-- Extrait à lire --
--------------------------------------------------
Très influencé par le cinéma réaliste, Visconti dirige son premier long métrage Les Amants diaboliques (1942), inspiré du roman Le facteur sonne toujours deux fois. Toujours intéressé par la scène, il crée une troupe de comédiens et monte plusieurs pièces lyriques. Il revient à la réalisation pour La Terre tremble (1948), dans lequel il dénonce les conditions de vie des milieux populaires. Le film est un échec commercial retentissant, qui n’empêche pas le cinéaste de retrouver les faveurs du public avec Bellissima (1951), sujet plus "grand public" sur les coulisses du monde du cinéma. Plus marquante est sa première œuvre couleur Senso, qui peint un drame sur fond de guerre italo-autrichienne (1866). Fini le réalisme, place à la fresque historique. Visconti est nommé pour ce film au Lion d’or de Venise.

Retour au noir et blanc pour Les Nuits blanches (1957), une histoire d’amour interprétée par Maria Schell, Marcello Mastroianni, et Jean Marais, qui lui vaut cette fois le Lion d’argent à Venise. Son film suivant est l'un de ses plus célèbres : Rocco et ses frères (1960), qui présente le parcours d’une famille émigrée à Milan et cherchant désespérément du travail. Inspiré de Dostoievski, le film, contenant des scènes d’une rare violence pour l’époque, est en partie censuré en Italie, mais obtient le Prix spécial de la Mostra. C’est l’histoire campant les difficultés financières du prince Salina (Burt Lancaster), aristocrate désargenté obligé de marier sa fille à un nouveau riche, qui va lui apporter la reconnaissance unanime. Il s’agit du Guépard (1963), éblouissant film d’époque, d’une parfaite maîtrise technique (l’inoubliable scène du bal), qui lui assure une Palme d’or au Festival de Cannes, et devient un succès commercial et critique dès sa sortie.

Après Rocco et Le Guépard, Claudia Cardinale est à nouveau l’héroïne du réalisateur dans le rôle de Sandra (1965), qui cache un terrible secret d’enfance à son mari, interprété par Michael Craig. Le film obtient le Lion d’or à Venise, prix qui avait toujours échappé à Visconti. Deux ans plus tard, il tourne une adaptation du roman d’Albert Camus, L' Etranger, en se dotant d’un casting français : aux côtés de Marcello Mastroianni, se distinguent ainsi Bernard Blier, Anna Karina, Bruno Cremer ou Georges Wilson. Outre ses propres films, Visconti participe également à des films à sketchs dont il réalise des segments comme dans Les Sorcières (1967) ou Boccace 70 (1962) et co-réalise un documentaire à la fin de la seconde guerre mondiale : Jours de gloire. A la recherche de Tadzio est une curiosité : le metteur en scène se filme lui-même en quête d’un jeune acteur pour incarner Tadzio dans son film Mort à Venise.
--------------------------------------------------
-- Consigne --
Poursuivez l'extrait sur la carrière de cinéaste de Visconti à la suite de sa dernière phrase.

-- Entrées fournies --
--------------------------------------------------
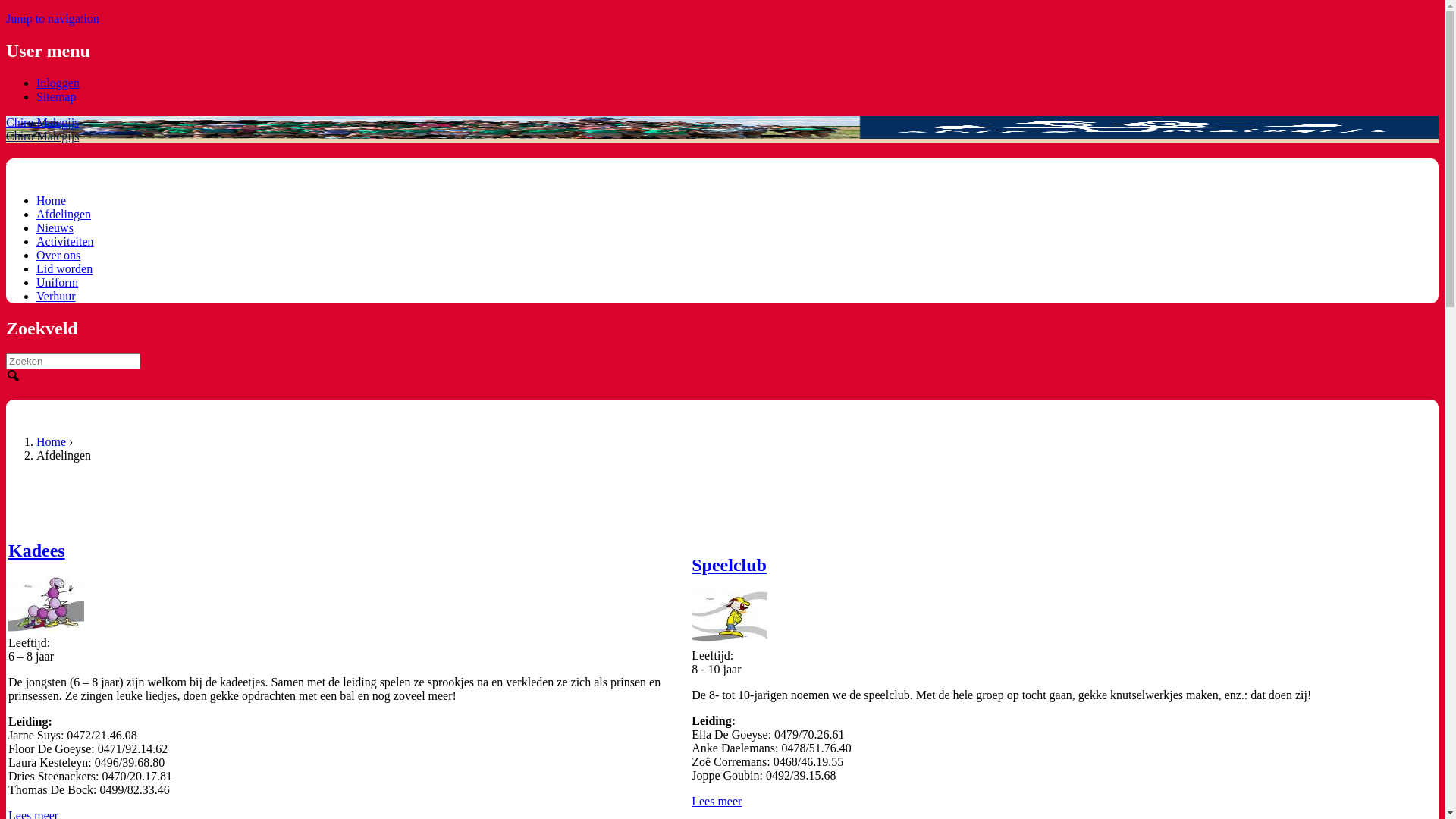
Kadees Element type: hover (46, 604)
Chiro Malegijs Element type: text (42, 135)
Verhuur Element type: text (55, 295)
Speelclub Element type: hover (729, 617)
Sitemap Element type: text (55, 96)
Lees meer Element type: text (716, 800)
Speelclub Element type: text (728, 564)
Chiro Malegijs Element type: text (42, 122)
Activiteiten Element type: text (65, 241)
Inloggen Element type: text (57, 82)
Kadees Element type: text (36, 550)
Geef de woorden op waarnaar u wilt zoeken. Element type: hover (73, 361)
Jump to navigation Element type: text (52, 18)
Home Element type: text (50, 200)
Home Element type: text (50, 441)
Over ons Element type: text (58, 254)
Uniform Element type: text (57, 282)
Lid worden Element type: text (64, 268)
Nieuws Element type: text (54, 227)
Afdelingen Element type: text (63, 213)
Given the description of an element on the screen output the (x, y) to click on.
--------------------------------------------------
-- Résultat final --
Mais la spécialité de Visconti demeure la fresque historique à grande échelle. C’est ainsi qu’est mis en chantier Les Damnés (1969), coproduction italo-américaine réunissant Dirk Bogarde et Ingrid Thulin. Thème cher au réalisateur, le film raconte l’effondrement d’un empire familial à l’avènement du IIIème Reich, et se voit nommé aux Oscars pour son scénario. Visconti va aller toujours plus loin pour montrer la décadence et filmer les destins tragiques de ses personnages. Son esthétique toujours très travaillée et son attention aux costumes trouvent leur paroxysme dans Mort à Venise (1971), film de la Belle Époque, racontant les doutes d’un musicien en manque d’inspiration, qui va retrouver le goût de son art grâce à un jeune adolescent. Visconti évoque ensuite la vie dramatique de Ludwig (1972), roi de Bavière, de son couronnement à sa mort. Joué par Helmut Berger, le roi est trahi, amoureux de sa cousine qui le rejette, tourmenté par ses penchants homosexuels, et sombre peu à peu dans la folie. Les années passant, le cinéma du réalisateur italien se fait de plus sombre, voire crépusculaire, impression renforcée par ses deux derniers films.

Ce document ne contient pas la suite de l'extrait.